For more information or digital images,
contact
Margaret Keough, director of marketing and
communications
Revelation: Major Paintings by Jules Olitski on view at
KC’s Kemper Museum of Contemporary Art
Exhibition opens with free, public reception 5:30–7:30 p.m., Friday, May
20.
The exhibition Revelation: Major Paintings by Jules Olitski
draws together more than thirty important works from public and private
collections and presents an overview of Jules Olitski’s career in painting. This
is the first retrospective of the artist’s paintings since his death in 2007. On
view May 20–August 21, 2011 at the Kemper Museum of Contemporary
Art, the exhibition then travels in 2012 to the Museum of Fine Arts, Houston,
Texas; the Toledo Museum of Art, Ohio; and the American University Museum,
Washington, D.C. The exhibition was organized by the Kemper Museum of
Contemporary Art and curated by art historians E. A. Carmean Jr., Alison
de
Lima Greene, and Karen Wilkin. Admission to the Kemper Museum is
free.
Jules Olitski (1922–2007) first received international
acclaim as a Color Field painter and continued to experiment with techniques and
processes throughout his career. Together, the exhibition’s works span five
decades of Olitski’s creative output. The exhibition’s curators have organized
the exhibition of groupings of Stain paintings, Spray paintings, Baroque
paintings, High Baroque paintings, and the artist’s Late paintings.

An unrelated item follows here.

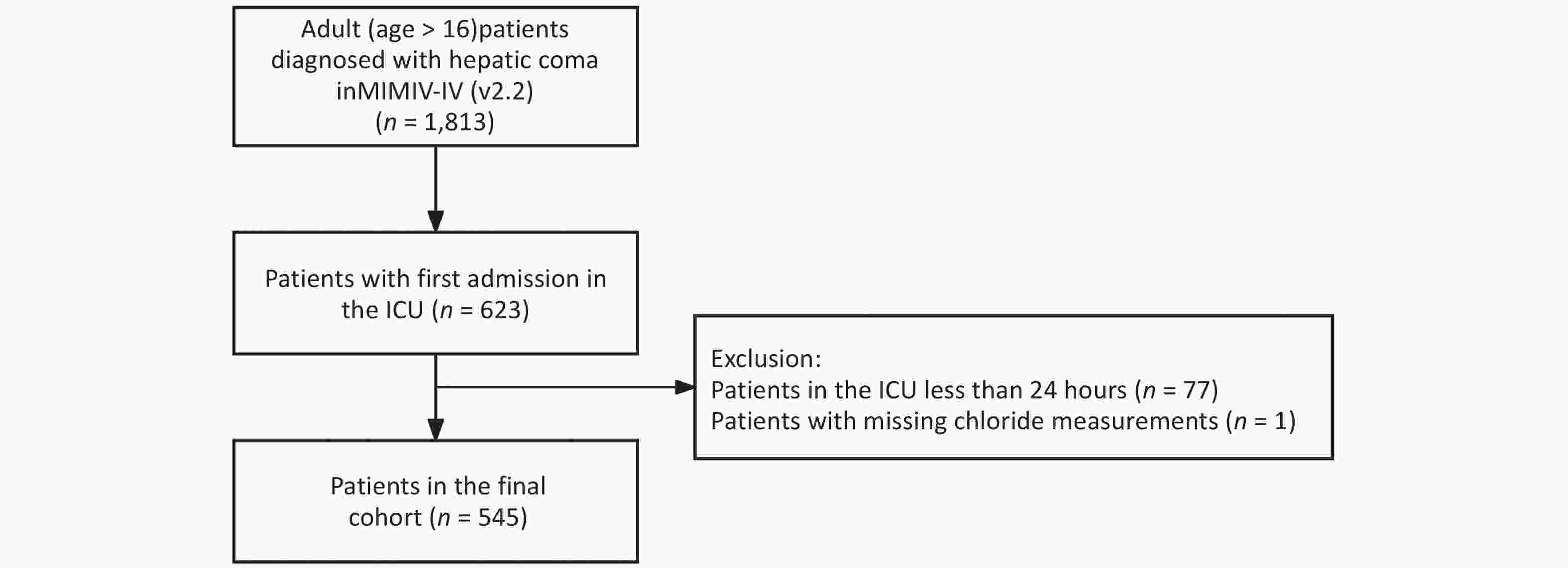Select the 'less than 24 hours' exclusion line

pyautogui.click(x=964, y=390)
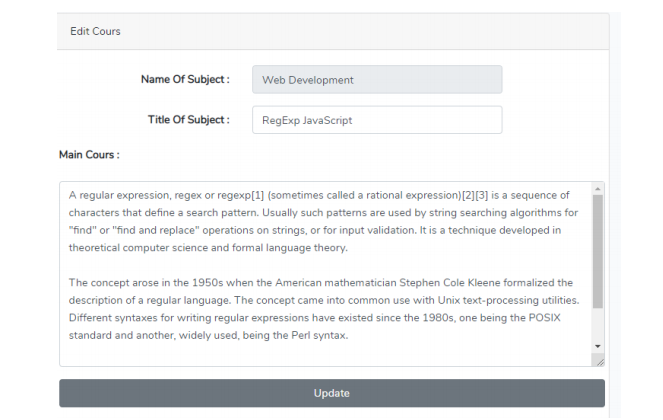Screen dimensions: 663x420
Task: Click the Title Of Subject label
Action: point(189,120)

Olitski’s signature Color Field paintings, including the
Kemper Museum’s Prince
Patutszky Pleasures (1962), were created in the late 1950s and
1960s and feature bold colors and flat graphic shapes. This was a pivotal time
for Olitski. He had his first solo exhibition in New York in 1958, and his works
attracted the attention of influential art critic Clement
Greenberg, who championed the artist’s work for decades. In 1963, he began
teaching at Bennington College in Vermont where he became close friends with
fellow Color Field painter Kenneth Noland as well as artists David Smith, Robert
Motherwell, Helen Frankenthaler, and Anthony Caro. The artists often exchanged
ideas and visited each other’s studios and exhibitions.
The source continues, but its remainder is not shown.